Skip the images and copy each record exactly as written.

Pixel coordinate grounding data:

------------------------------------------------------------

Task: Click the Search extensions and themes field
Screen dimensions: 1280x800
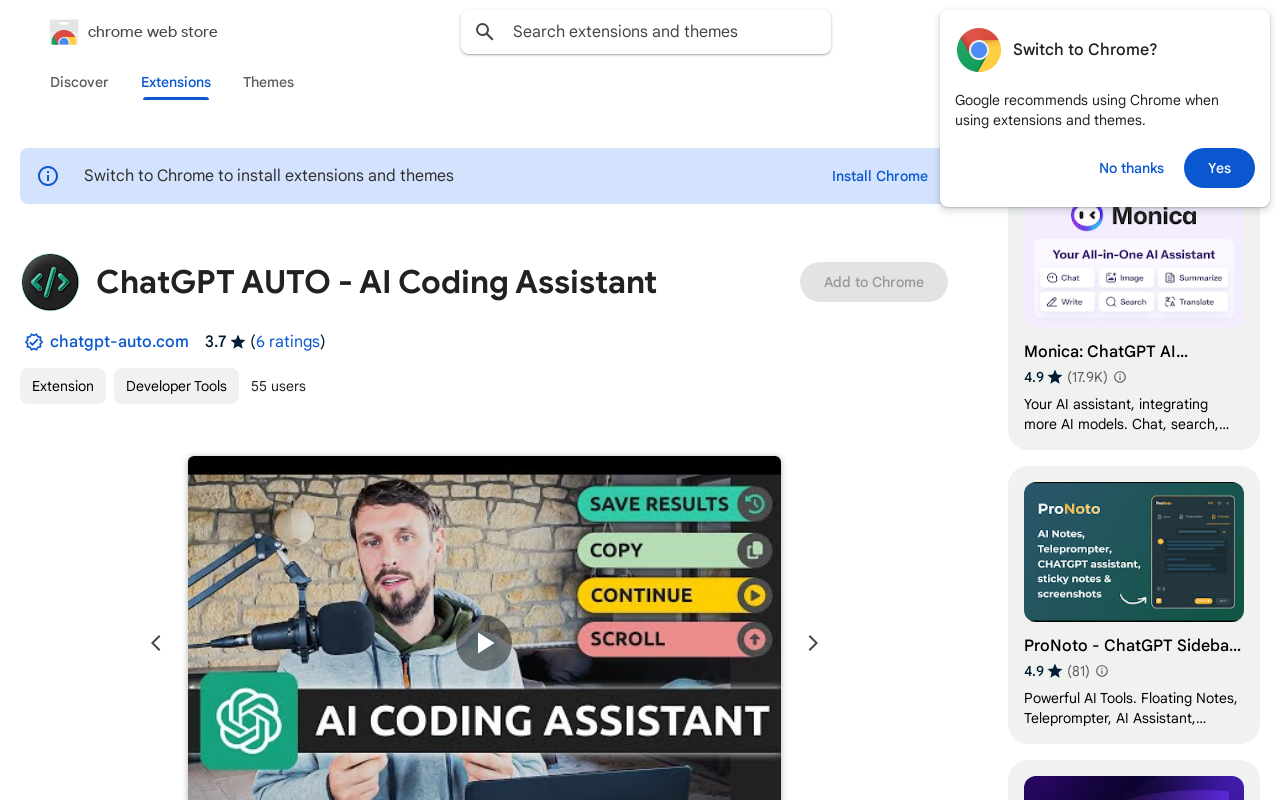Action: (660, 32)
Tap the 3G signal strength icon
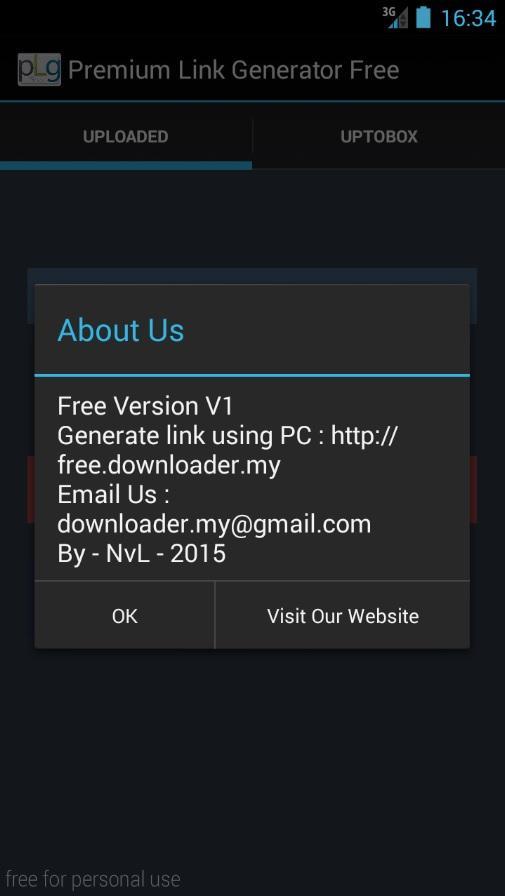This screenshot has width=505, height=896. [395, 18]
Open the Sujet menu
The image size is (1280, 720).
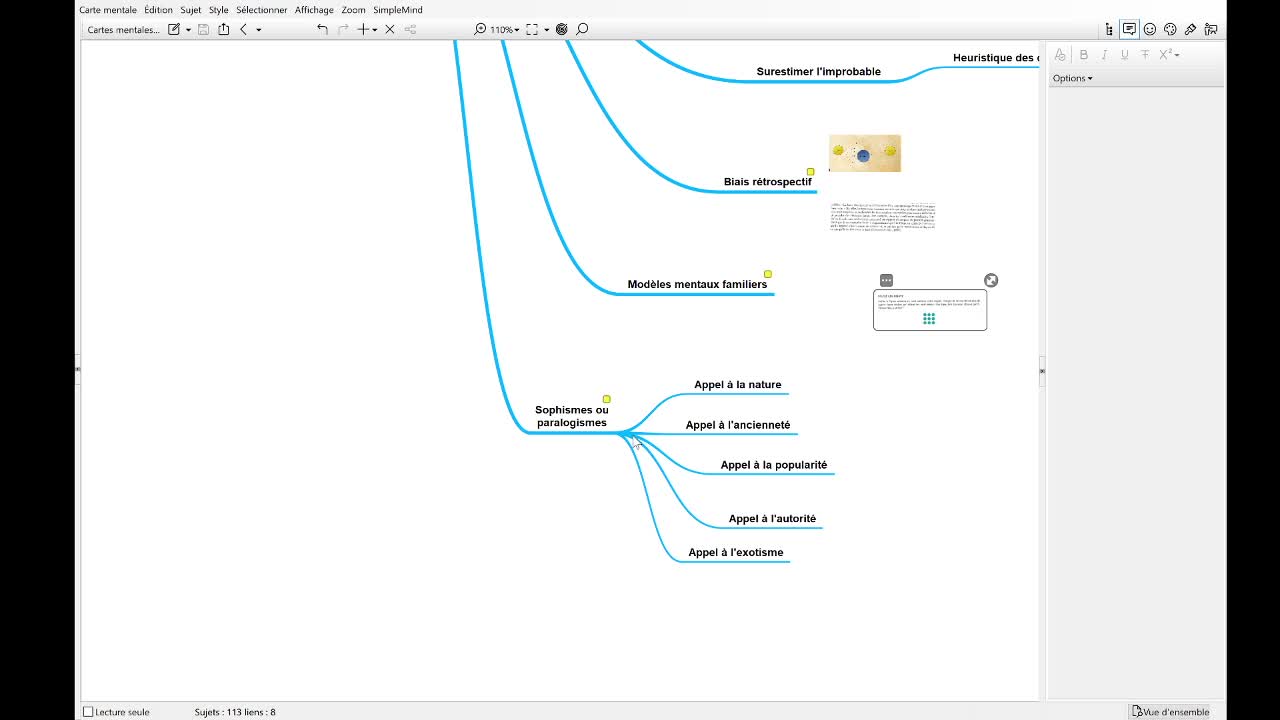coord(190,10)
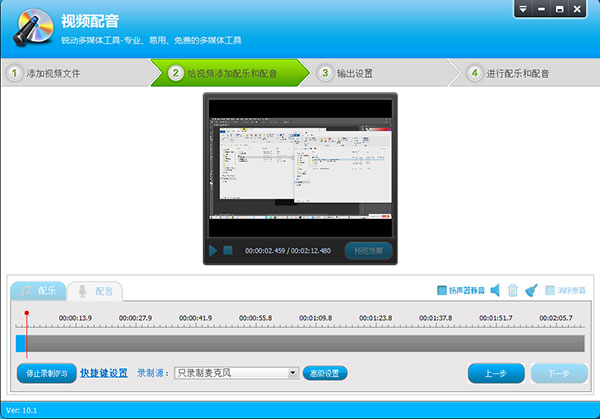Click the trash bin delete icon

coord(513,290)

------------------------------------------------------------

§ Completed task
Task: Click the Search extensions and themes field
Screen dimensions: 1280x800
Action: (660, 32)
Tap the 3G signal strength icon
This screenshot has width=505, height=896. [395, 18]
Open the Sujet menu
The image size is (1280, 720).
coord(190,10)
Click the trash bin delete icon

coord(513,290)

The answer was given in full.